The task:
A verbatim copy of the entries is the required answer.

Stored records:
▼

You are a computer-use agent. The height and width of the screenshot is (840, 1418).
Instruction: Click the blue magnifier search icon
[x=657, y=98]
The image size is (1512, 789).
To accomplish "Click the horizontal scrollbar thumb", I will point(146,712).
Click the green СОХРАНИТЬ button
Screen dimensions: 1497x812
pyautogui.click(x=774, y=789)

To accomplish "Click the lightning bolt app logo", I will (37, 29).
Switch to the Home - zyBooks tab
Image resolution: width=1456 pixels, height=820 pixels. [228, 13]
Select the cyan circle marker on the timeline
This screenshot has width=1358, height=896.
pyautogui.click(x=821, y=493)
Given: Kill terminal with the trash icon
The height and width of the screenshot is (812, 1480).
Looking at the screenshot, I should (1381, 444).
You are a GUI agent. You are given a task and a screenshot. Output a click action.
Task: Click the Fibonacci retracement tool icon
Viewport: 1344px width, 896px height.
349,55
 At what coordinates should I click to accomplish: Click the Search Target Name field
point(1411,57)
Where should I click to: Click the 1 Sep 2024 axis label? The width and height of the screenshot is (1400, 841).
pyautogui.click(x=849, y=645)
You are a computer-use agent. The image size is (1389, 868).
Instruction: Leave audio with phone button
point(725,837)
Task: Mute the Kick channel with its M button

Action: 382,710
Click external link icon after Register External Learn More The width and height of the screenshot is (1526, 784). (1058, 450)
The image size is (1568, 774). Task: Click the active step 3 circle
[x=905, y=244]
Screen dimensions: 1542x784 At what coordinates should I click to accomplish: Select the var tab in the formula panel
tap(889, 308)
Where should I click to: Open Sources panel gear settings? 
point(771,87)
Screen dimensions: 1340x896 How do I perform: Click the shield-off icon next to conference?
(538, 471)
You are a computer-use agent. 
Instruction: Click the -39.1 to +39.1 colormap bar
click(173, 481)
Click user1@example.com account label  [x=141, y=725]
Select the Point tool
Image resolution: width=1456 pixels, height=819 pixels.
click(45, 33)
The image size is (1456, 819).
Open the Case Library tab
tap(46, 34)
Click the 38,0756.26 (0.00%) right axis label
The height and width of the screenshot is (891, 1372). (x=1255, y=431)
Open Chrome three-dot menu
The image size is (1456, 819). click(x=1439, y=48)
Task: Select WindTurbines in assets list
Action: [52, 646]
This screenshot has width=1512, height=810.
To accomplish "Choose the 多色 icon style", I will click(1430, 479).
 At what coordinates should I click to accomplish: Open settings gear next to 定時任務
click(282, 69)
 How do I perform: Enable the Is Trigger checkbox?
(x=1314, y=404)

▲

Task solution:
You are a computer-use agent. The height and width of the screenshot is (840, 1418).
Instruction: Click the blue magnifier search icon
[x=657, y=98]
The image size is (1512, 789).
To accomplish "Click the horizontal scrollbar thumb", I will point(146,712).
Click the green СОХРАНИТЬ button
Screen dimensions: 1497x812
pyautogui.click(x=774, y=789)

To accomplish "Click the lightning bolt app logo", I will (37, 29).
Switch to the Home - zyBooks tab
Image resolution: width=1456 pixels, height=820 pixels. [228, 13]
Select the cyan circle marker on the timeline
This screenshot has width=1358, height=896.
pyautogui.click(x=821, y=493)
Given: Kill terminal with the trash icon
The height and width of the screenshot is (812, 1480).
Looking at the screenshot, I should (1381, 444).
You are a GUI agent. You are given a task and a screenshot. Output a click action.
Task: Click the Fibonacci retracement tool icon
Viewport: 1344px width, 896px height.
349,55
 At what coordinates should I click to accomplish: Click the Search Target Name field
point(1411,57)
Where should I click to: Click the 1 Sep 2024 axis label? The width and height of the screenshot is (1400, 841).
pyautogui.click(x=849, y=645)
You are a computer-use agent. The image size is (1389, 868).
Instruction: Leave audio with phone button
point(725,837)
Task: Mute the Kick channel with its M button

Action: 382,710
Click external link icon after Register External Learn More The width and height of the screenshot is (1526, 784). (1058, 450)
The image size is (1568, 774). Task: Click the active step 3 circle
[x=905, y=244]
Screen dimensions: 1542x784 At what coordinates should I click to accomplish: Select the var tab in the formula panel
tap(889, 308)
Where should I click to: Open Sources panel gear settings? 
point(771,87)
Screen dimensions: 1340x896 How do I perform: Click the shield-off icon next to conference?
(538, 471)
You are a computer-use agent. 
Instruction: Click the -39.1 to +39.1 colormap bar
click(173, 481)
Click user1@example.com account label  [x=141, y=725]
Select the Point tool
Image resolution: width=1456 pixels, height=819 pixels.
click(45, 33)
The image size is (1456, 819).
Open the Case Library tab
tap(46, 34)
Click the 38,0756.26 (0.00%) right axis label
The height and width of the screenshot is (891, 1372). (x=1255, y=431)
Open Chrome three-dot menu
The image size is (1456, 819). click(x=1439, y=48)
Task: Select WindTurbines in assets list
Action: [52, 646]
This screenshot has width=1512, height=810.
To accomplish "Choose the 多色 icon style", I will click(1430, 479).
 At what coordinates should I click to accomplish: Open settings gear next to 定時任務
click(282, 69)
 How do I perform: Enable the Is Trigger checkbox?
(x=1314, y=404)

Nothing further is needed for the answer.